Wednesday, August 2, 2017

Earnings - Cummins, Emerson Electric, HCP

We received earnings from 3 companies on Tuesday - Cummins(CMI), Emerson Electric(EMR), & HCP(HCP)

Cummins(CMI) reported Q2 EPS of $2.53 per share on revenues up 12% from a year ago to $5.1 billion. The company credited the quarter to stronger demand for trucks and construction equipment in North America and China, and stronger sales to mining, and oil & gas customers.  The company also announced during the quarter the Eaton Cummins Automated Transmission Technologies joint venture. Cummin's and Eaton each own 50 percent of the global joint venture which will design, manufacture, sell and support all future medium-duty and heavy-duty automated transmissions for the commercial vehicle market.

Shares hit the deck after the announcement falling from a 52-week high near $170 to below $160.  The company did raise guidance for the remainder of the year. Cummins expects full year 2017 revenues to be up 9 to 11 percent, higher than the prior forecast of up 4 to 7 percent. EBIT is expected to be in the range of 11.75 to 12.5 percent of sales, unchanged from prior guidance. Why? That's just how it is sometimes in the market.  Good quarters get punished, and bad quarters get rewarded. Here is what management had to say:

“We delivered strong revenue growth in all four operating segments in the second quarter due to improving conditions in a number of important markets where we also have leading share. Earnings increased due to solid operational performance, partially offset by higher warranty costs that resulted in second quarter EBIT that was below our expectations” said Chairman and CEO Tom Linebarger. “As a result of stronger than expected orders in truck and construction markets in North America andChina, and improving demand from global mining customers we have raised our 2017 full year outlook.”

Emerson Electric(EMR) reported Q3 EPS of $0.64 on revenues up 10% to $4.03 billion.  I'm happy to see revenues growing, but EPS growth has been lukewarm, although management has been happy to focus on adjusted numbers. Furthermore net income fell $66 million to $413 million during the quarter. The company saw stronger sales mainly in the US in China, and mostly within the Commercial & Residential Solutions business. The company claimed to be upping their adjusted EPS guidance to $2.58-$2.62 from a previous $2.55-$2.65. Ummm that's called narrowing your guidance in my opinion. I don't like it when companies mince and dice things like Emerson does, but the company is well managed with a lot of good brands and technology so I let it slide for the most part. Here is what management had to say.
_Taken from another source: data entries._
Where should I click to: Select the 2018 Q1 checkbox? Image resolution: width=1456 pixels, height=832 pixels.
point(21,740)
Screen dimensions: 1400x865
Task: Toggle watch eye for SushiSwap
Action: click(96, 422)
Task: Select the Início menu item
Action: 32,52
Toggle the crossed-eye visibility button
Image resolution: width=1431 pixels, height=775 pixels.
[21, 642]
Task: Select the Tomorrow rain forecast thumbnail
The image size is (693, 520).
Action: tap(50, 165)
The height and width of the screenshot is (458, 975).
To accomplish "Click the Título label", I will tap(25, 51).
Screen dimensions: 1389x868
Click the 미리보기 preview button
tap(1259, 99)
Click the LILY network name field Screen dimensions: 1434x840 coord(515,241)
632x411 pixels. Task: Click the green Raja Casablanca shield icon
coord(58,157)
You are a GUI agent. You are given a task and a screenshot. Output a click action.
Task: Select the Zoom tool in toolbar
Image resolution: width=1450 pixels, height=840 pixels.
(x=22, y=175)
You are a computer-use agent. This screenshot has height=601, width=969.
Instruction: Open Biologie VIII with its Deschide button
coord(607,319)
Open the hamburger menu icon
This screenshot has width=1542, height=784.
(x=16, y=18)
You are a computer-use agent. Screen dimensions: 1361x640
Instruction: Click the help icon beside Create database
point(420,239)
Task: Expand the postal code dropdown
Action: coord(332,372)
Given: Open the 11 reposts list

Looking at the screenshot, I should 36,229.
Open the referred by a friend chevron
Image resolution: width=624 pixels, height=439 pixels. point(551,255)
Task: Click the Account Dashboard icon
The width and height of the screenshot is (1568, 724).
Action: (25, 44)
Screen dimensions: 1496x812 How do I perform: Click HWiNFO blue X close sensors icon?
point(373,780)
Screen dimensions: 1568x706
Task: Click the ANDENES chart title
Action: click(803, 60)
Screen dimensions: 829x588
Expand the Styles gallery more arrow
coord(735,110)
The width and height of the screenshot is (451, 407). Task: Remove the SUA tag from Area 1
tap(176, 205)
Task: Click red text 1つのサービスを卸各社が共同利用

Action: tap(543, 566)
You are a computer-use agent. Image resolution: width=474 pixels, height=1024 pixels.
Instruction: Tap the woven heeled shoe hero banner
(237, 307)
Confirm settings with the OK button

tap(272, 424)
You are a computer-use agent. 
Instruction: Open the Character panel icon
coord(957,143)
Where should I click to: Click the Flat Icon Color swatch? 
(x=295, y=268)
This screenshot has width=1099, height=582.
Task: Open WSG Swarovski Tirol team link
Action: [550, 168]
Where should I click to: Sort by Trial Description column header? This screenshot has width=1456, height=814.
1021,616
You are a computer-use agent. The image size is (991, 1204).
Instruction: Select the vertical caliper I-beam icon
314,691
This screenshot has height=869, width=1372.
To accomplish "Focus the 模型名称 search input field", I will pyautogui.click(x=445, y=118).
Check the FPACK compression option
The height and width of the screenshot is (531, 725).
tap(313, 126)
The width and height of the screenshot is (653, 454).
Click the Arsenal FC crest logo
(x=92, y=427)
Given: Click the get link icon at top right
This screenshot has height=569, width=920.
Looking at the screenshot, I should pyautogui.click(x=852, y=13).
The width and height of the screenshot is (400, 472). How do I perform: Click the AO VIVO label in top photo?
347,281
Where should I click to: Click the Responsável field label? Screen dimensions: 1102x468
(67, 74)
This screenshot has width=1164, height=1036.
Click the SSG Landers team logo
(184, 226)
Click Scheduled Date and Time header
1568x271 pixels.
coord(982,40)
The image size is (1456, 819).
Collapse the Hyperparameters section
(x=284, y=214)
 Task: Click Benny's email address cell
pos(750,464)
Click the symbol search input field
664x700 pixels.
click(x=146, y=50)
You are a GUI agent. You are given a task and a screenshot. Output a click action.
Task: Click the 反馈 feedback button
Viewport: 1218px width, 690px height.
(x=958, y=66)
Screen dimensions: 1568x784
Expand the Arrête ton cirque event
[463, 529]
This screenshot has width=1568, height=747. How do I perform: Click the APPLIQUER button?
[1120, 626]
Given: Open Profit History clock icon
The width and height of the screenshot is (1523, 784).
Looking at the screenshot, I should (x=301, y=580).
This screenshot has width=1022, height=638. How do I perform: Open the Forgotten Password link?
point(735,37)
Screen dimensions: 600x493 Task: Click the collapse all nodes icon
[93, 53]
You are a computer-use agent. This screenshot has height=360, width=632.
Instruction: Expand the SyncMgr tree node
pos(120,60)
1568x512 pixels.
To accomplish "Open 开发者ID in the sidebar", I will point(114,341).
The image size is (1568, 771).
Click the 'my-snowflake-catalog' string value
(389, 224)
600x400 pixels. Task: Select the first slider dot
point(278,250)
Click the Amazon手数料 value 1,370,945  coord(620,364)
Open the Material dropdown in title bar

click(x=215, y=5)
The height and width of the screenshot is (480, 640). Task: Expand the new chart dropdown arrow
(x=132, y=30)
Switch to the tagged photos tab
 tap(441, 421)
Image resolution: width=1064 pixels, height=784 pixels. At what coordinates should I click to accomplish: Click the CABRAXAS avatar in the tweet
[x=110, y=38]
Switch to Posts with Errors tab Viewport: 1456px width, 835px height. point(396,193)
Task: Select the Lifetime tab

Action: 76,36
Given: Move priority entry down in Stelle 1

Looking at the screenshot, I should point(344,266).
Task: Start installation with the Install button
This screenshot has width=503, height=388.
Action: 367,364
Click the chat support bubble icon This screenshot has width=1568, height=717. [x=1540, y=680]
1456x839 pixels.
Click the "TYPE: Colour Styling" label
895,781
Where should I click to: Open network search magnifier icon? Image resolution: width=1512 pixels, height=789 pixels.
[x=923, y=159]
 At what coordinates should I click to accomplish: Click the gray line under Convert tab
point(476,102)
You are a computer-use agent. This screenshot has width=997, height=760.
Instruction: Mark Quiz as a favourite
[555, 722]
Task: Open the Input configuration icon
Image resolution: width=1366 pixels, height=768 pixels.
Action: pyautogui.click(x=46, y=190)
“As we enter the fourth quarter, we expect to see demand and economic conditions improve, enabling our business platforms to continue growing their industry leadership positions. We are also delivering on our promise to aggressively integrate Valves & Controls into our Final Control business. We expect to realize the benefits of the acquisition as we execute these plans and anticipate the business to be earnings accretive in 2018 and to contribute meaningfully to operating cash flow,” said Farr. “Due to our success in the first nine months of fiscal 2017, a continued focus on improving our financial performance and the opportunities we see on the horizon, we are increasing our earnings per share guidance range to $2.58 to $2.62 including the impact of Valves & Controls operations.”

HCP(HCP) reported Q2 EPS of $0.04, FFO of $0.35, and revenues of $458.9 million.  The company continues to pay down debt with $881 million in debt payments for the quarter.  I'm a champion of lowering debt, but considering how low interest rates still are for buying properties I wish the company would leverage itself up on good opportunities just a bit.  But long term I know it's better for the company to have a lower debt load. The stock took a nosedive on the quarter, and I wasn't pleased to see vacancies tick down in 3 out of 4 areas.  Shares fell over 5% on the announcement and didn't pick up any steam on Wednesday. Ugh sometimes patience wears thin but I have to think long term.

Tomorrow we get earnings from Church & Dwight, Cognizant, Global Payments, and Universal Corp.